Roma, 18 aprile – Quel giorno c’erano settantamila spettatori sugli spalti del vecchio Stadio Olimpico, che era ancora scoperto e con le panchine in legno dipinte di verde (già, proprio come quelle dei giardini comunali).
Il sole splendeva alto nel cielo, ma i cuori giallorossi erano in tumulto. La penultima giornata di un campionato disgraziato poteva decidere i destini della loro Roma nel bene (salvezza) o nel male (retrocessione), visto che in programma c’era uno scontro diretto con l’Atalanta, anch’essa invischiata nella lotta per restare in A insieme all’Ascoli, all’Avellino, al Bologna e al Lanerossi Vicenza.
Il Verona, ultimo in classifica, era già andato.
Restavano da assegnare il penultimo e il terz’ultimo posto per l’Inferno e quella delle due che quel giorno avesse perso la sfida dell’Olimpico sarebbe stata fortemente indiziata di occupare uno dei due.
A differenza dei bergamaschi, che dovevano vincere per scavalcare la Roma in classifica, ai giallorossi, vestiti con la maglia a ghiacciolo della Pouchain, poteva bastare anche il pari, grazie a tutta una serie di calcoli matematici che, in caso di arrivo a pari punti, li avrebbero salvati per differenza reti. E le cose sembrarono mettersi subito bene, visto che al 5’ l’atalantino Vavassori si fece il più classico degli autogol. Festa sugli spalti, gioia e canti.
Era fatta, pensarono i più e invece iniziò l’incubo.
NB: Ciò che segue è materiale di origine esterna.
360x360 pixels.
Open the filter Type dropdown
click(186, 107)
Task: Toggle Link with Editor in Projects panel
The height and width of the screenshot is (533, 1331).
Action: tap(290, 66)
Dopo diciassette minuti, al 22’, l’Atalanta pareggiò con Bertuzzo (uno che faceva la punta ma che non segnava tanti gol) e dopo altri nove minuti segnò il 2-1. Indovinate con chi? Con Cesare Prandelli, allora giovane mediano dal radioso avvenire che superò Paolo Conti con un gol bello e fortunato.
Lo stadio precipitò nel dramma collettivo: con la sconfitta la Roma sarebbe retrocessa e la presidenza Anzalone, arrivata ai suoi ultimi giorni, avrebbe lasciato solo macerie alla nuova proprietà (anche se erano ancora in pochi a sapere che sarebbe arrivato Viola).
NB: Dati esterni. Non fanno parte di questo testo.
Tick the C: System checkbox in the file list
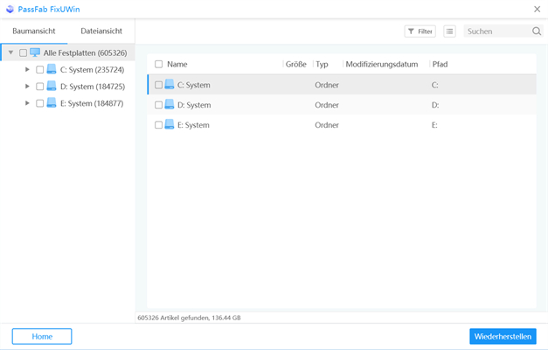The width and height of the screenshot is (548, 350). (x=158, y=85)
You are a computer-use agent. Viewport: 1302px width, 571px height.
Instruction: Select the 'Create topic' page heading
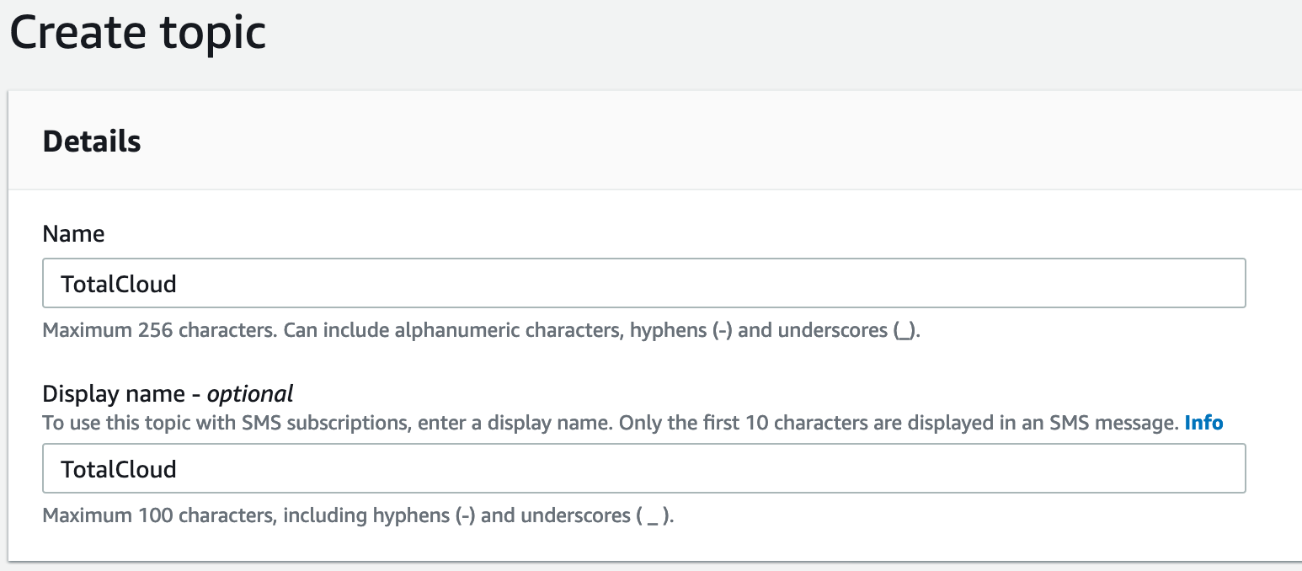pyautogui.click(x=137, y=33)
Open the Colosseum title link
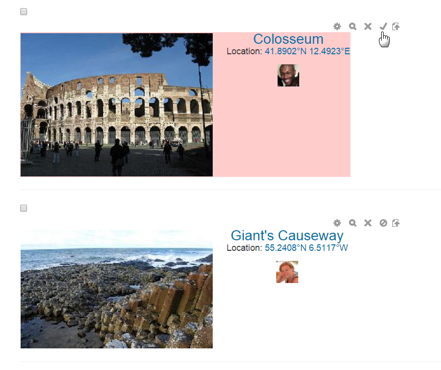 288,39

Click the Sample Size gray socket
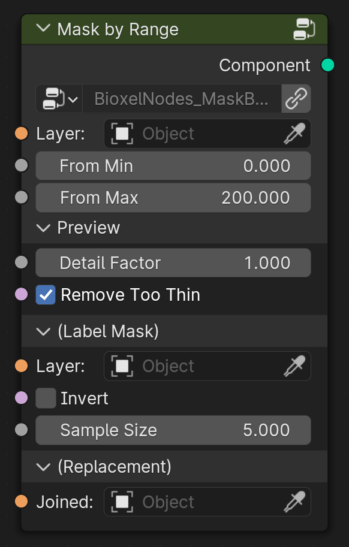[x=22, y=430]
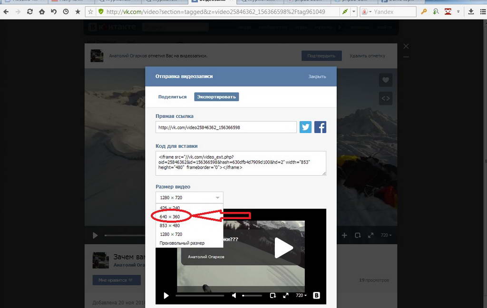
Task: Open the video size dropdown showing 1280 × 720
Action: pos(189,198)
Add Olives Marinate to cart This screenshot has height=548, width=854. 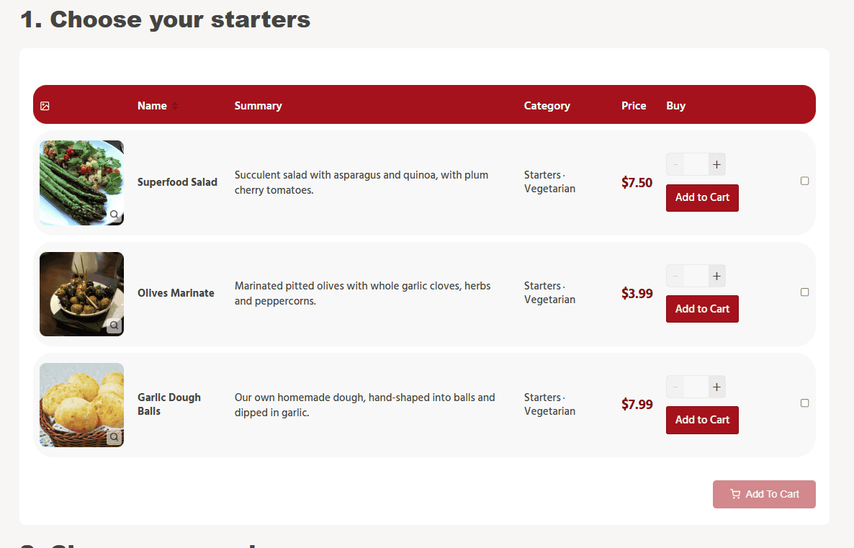[702, 309]
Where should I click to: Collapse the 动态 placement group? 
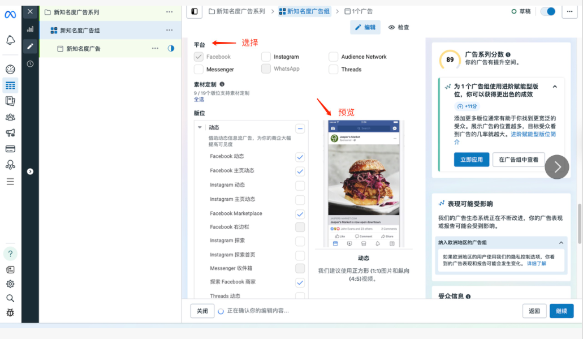coord(300,128)
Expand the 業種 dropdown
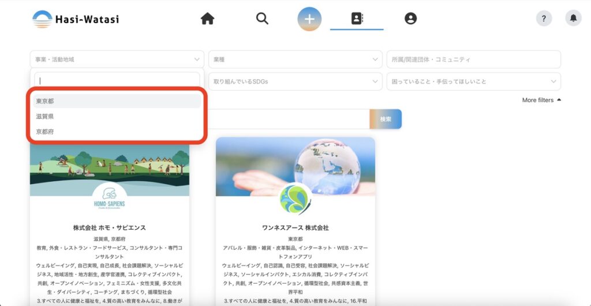Image resolution: width=591 pixels, height=306 pixels. click(295, 59)
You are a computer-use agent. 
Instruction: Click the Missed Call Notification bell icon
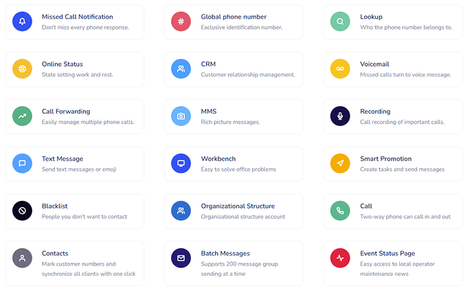(22, 21)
In panchina la coppia Valcareggi-Bravi, subentrata a Giagnoni alla settima giornata, non sapeva più che pesci prendere e nell’intervallo chiese a tutti di dare il massimo. O la va o la spacca. E per fortuna andò, con Pruzzo (al suo primo anno da romanista) che segnò il 2-2 di testa al 16’ della ripresa facendo esplodere lo stadio in un boato che raramente abbiamo risentito in futuro, anche in occasione delle vittorie più importanti.
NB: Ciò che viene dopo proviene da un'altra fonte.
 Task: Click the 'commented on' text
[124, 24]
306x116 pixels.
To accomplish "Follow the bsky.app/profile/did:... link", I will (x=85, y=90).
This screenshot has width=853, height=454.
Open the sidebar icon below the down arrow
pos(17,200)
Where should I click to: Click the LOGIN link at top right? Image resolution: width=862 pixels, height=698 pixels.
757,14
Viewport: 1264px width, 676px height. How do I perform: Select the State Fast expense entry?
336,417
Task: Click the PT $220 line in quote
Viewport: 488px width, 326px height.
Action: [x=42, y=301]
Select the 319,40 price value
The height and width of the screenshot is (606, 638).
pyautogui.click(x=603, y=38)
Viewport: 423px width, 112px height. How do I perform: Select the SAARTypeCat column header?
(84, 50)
Finì 2-2 e, in pratica, quel giorno la Roma si salvò, visto che all’ultima di campionato fece uno scialbo 0-0 ad Ascoli, risultato che serviva ad entrambe le squadre.
In B, oltre al Verona, andarono il Vicenza e proprio l’Atalanta, mentre per i giallorossi si aprì una nuova era, quella dei trionfi firmati Dino Viola.
A chiudere vogliamo ricordare un particolare che pochi ricordano: contro l’Atalanta i giocatori della Roma scesero in campo con la barba incolta e non fatta per una promessa che si erano reciprocamente fatti. Quella di non radersi più fino a salvezza raggiunta. Per questo quella salvezza è spesso ricordata come quella dei “barbudos”.